Onyx was lime green....should have been a warning, right there!


----------



## Cassidy's Mom

Freestep said:


> Pink means the puppy is sweet and docile.


Ha! :rofl: And by "sweet and docile" you mean "heck on wheels"? 

Halo


----------



## RocketDog

LOL

Freestep has POD!

And Halo..... GAWD is that a darling picture!!! ♥♥♥♥♥♥♥♥♥♥♥♥♥♥


----------



## Chicagocanine

Red means stop...green means go. That's all I know.


----------



## Emoore

Kopper wore a blue collar. It means he's a working class dawg. 

Seriously, my breeder put soft yarn collars on the puppies' necks the day they were born so she could tell all the little squirming bi-color and sable furballs apart.

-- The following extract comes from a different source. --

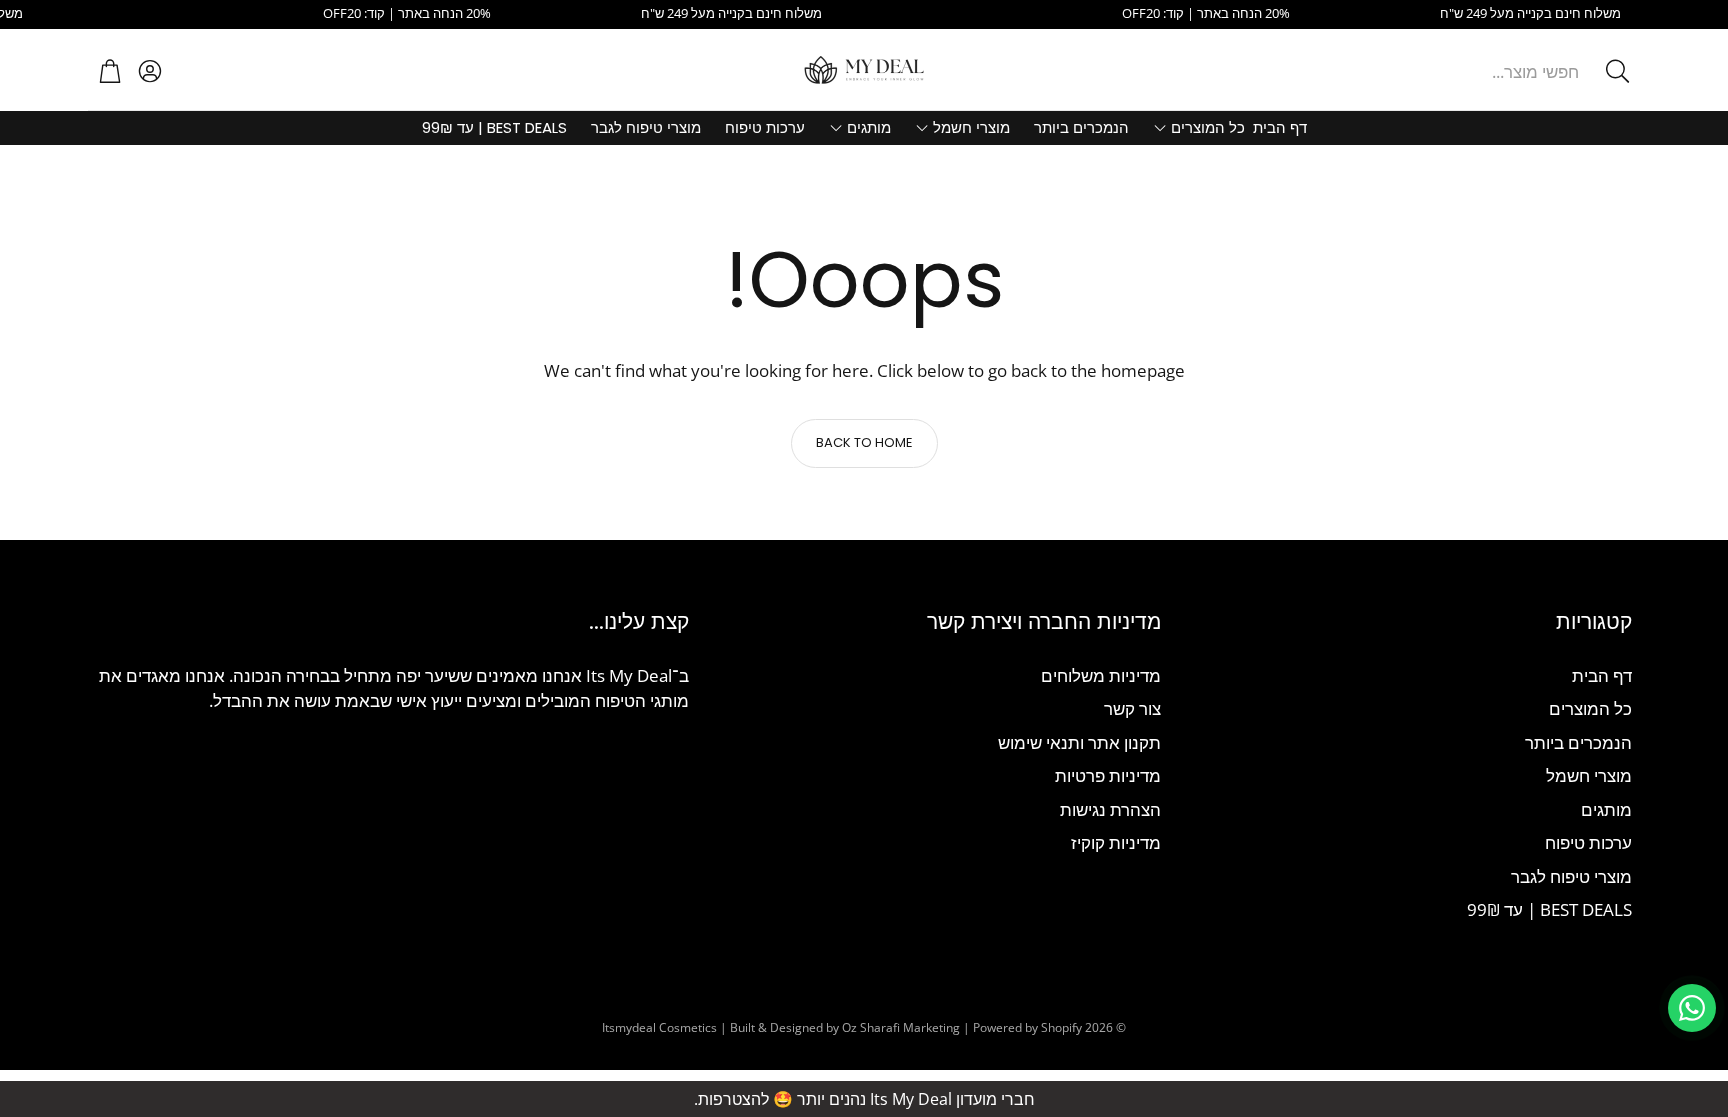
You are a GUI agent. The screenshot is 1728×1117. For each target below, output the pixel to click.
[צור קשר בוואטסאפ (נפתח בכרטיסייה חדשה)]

They kept the same color until they went to their new homes. So she put the yarn on waaay too early to tell anything about temperament.


----------



## onyx'girl

I've not heard of a breeder doing that for personality. But it sure would help with the rescue/shelters(as long as the eval was fair/correct!)


----------



## selzer

I am surprised no one mentioned this: we put colors on the pups so that when we weigh them every day, we can mark whether they have gained or lost weight. Most pups lose a little for the first 24 hours, but after that they should not lose two days in a row, or they may be in trouble, or need to be supplemented. 

As they grow, I switch the rick rack to small colors and there we can mark differences: the red puppy got out of the whelping box first, and went through the doggie door first; the yellow puppy kept possession of the new bone/rope for 45 minutes against all comers. 

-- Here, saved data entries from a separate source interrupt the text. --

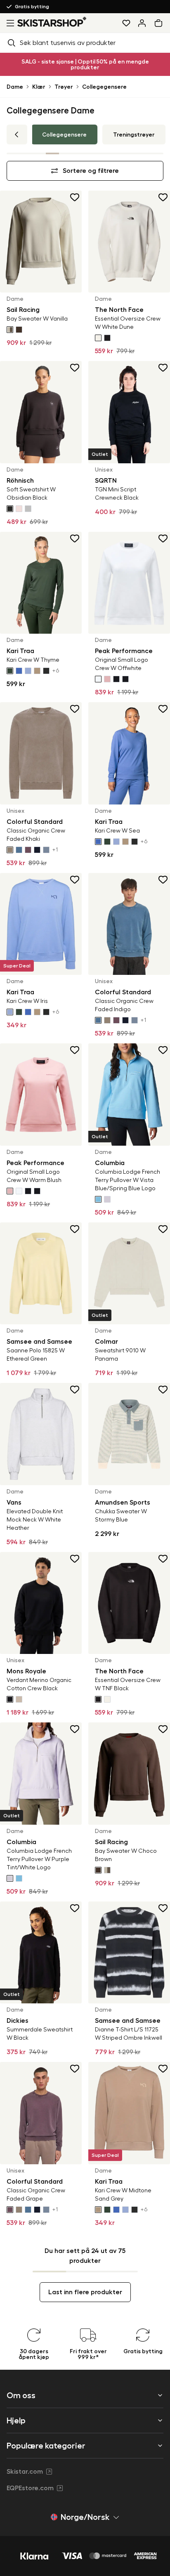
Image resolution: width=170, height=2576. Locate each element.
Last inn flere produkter (85, 2292)
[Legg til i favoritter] (75, 197)
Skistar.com (25, 2471)
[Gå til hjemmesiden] (52, 22)
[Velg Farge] (10, 329)
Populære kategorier (46, 2446)
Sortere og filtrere (91, 170)
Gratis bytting (32, 6)
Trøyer (63, 87)
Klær (38, 87)
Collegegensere (104, 87)
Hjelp (16, 2420)
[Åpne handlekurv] (160, 23)
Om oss (21, 2395)
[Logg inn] (142, 23)
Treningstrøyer (134, 134)
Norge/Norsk (85, 2517)
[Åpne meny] (8, 23)
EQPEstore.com (30, 2488)
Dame (15, 87)
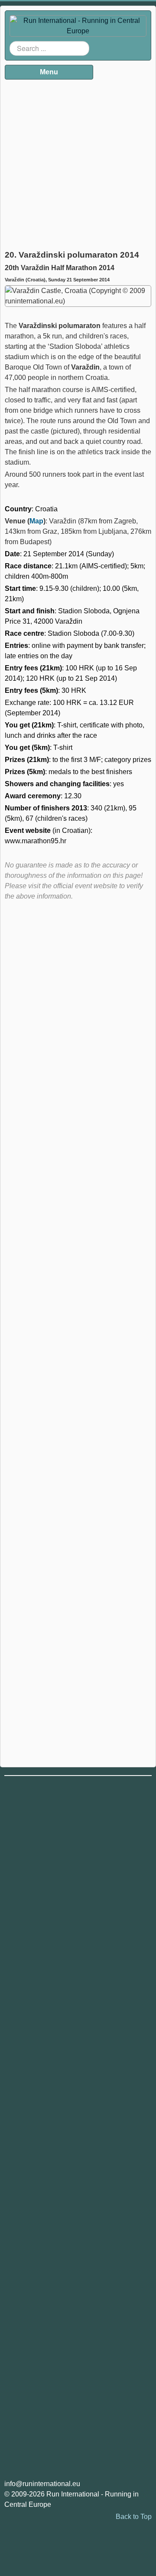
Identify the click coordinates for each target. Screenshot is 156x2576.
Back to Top (134, 2516)
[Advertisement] (78, 161)
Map (36, 521)
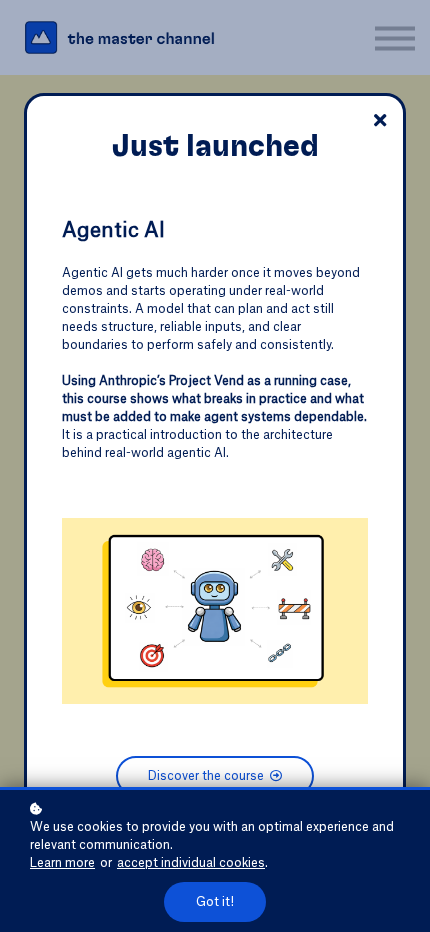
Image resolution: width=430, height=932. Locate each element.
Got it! (215, 902)
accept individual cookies (191, 863)
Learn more (62, 863)
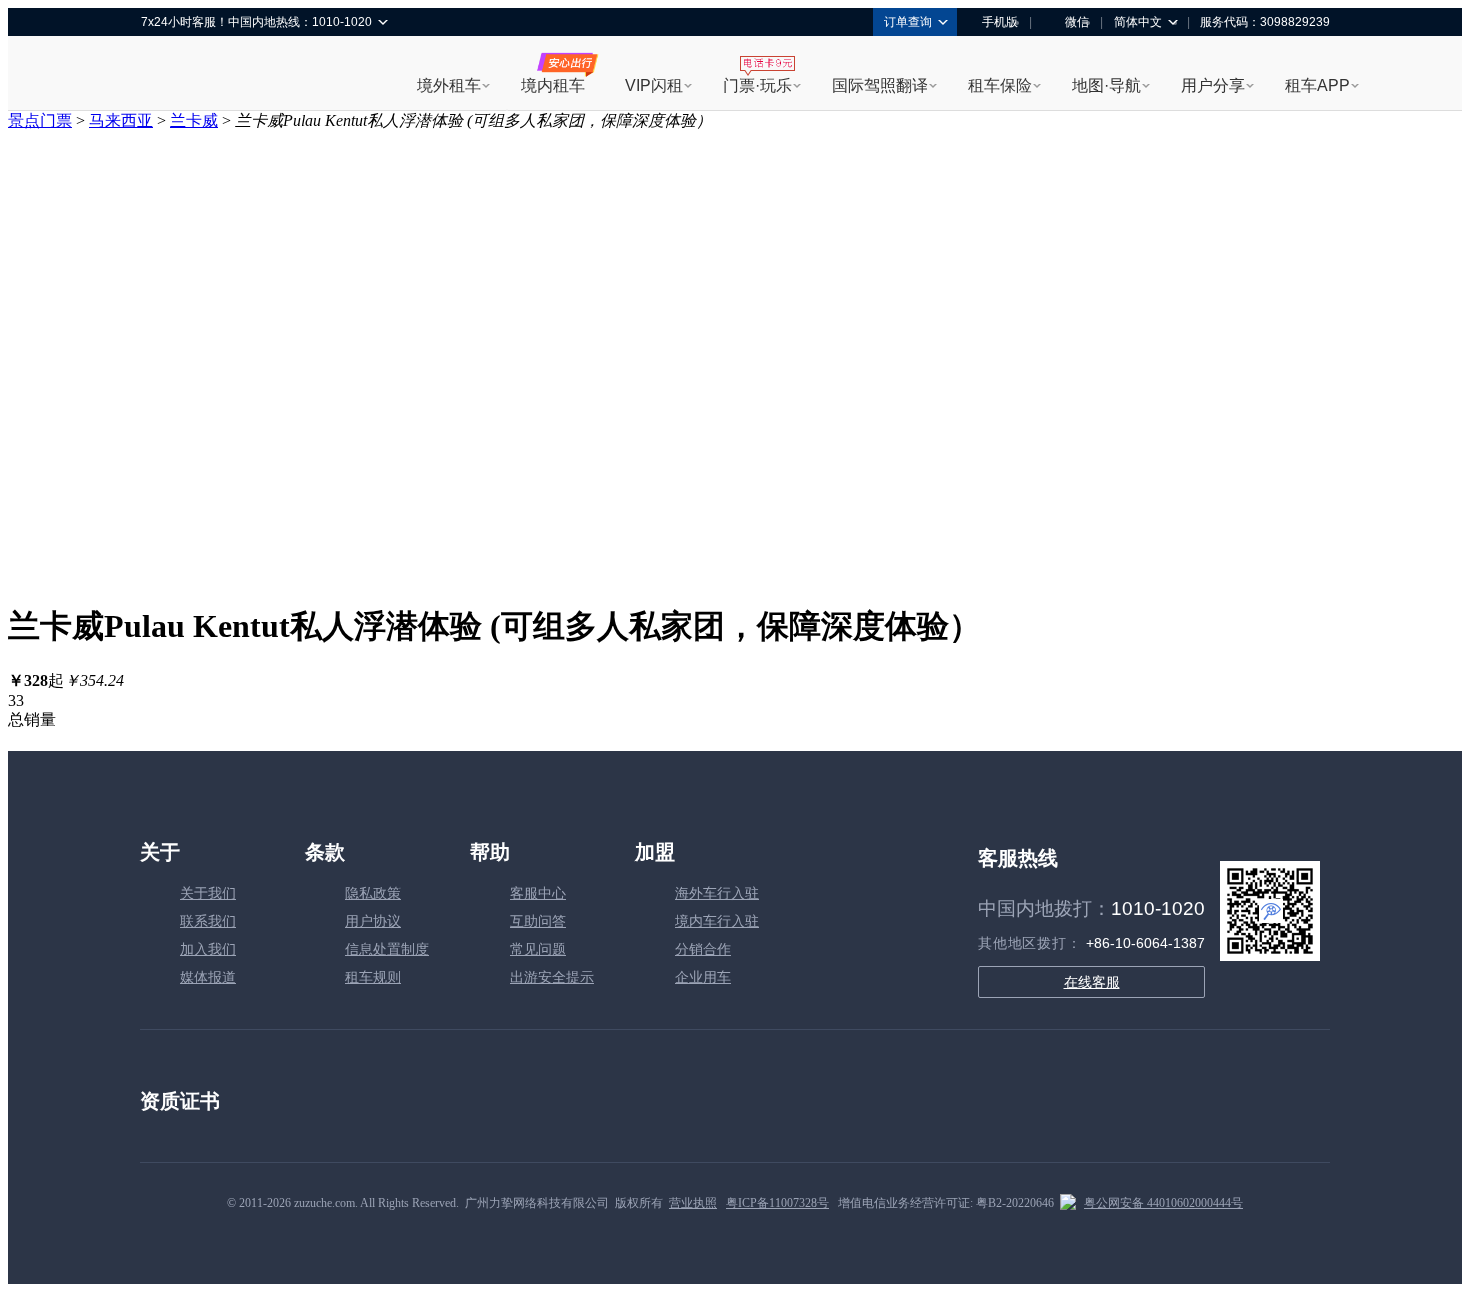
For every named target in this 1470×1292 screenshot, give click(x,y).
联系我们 (208, 921)
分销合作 (703, 949)
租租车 (166, 75)
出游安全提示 (552, 977)
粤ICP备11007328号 (777, 1203)
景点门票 (40, 120)
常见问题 (538, 949)
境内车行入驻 (717, 921)
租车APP (1317, 85)
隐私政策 (373, 893)
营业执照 (693, 1203)
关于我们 (208, 893)
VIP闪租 (654, 85)
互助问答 (538, 921)
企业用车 (703, 977)
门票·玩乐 (757, 85)
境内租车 (553, 85)
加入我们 (208, 949)
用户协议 (373, 921)
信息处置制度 (387, 949)
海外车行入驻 (717, 893)
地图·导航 (1106, 85)
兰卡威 (194, 120)
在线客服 (1092, 982)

With a small litter you can say Big Boy, Little Boy, Girl, or Boy with the white spot on chest, Girl with the white toe. But if you have a good sized uniform littler, collar colors can help a whole lot:





































Ok, got carried away...


----------



## heronponie

My pups breeder collar was camo print... what's that supposed to mean!? 

I probably should have named him Hunter- or Soldier. Mantracker? All would probably fit, actually


----------



## onyx'girl

Yeah, a litter that is huge has to rely on imagination when it comes to ric-rac! Many times a breeder will know who is who by size/color but the size may change during nap-time(or they put nail polish on the coat). 
I'd rather have the pup marked w/ a collar so I can keep track of litter mates. Onyx's breeder sent her home w/ her lime green collar.
I chose to leave Karlo's black one w/ the breeder, because I knew he'd outgrow it w/in days. And she could re-use it over and over with other litters.
How many of you brought your pup home with their baby collar? It does hold sentimental value like a baby's wrist bracelet from the hospital!


----------



## Emoore

onyx'girl said:


> It does hold sentimental value like a baby's wrist bracelet from the hospital!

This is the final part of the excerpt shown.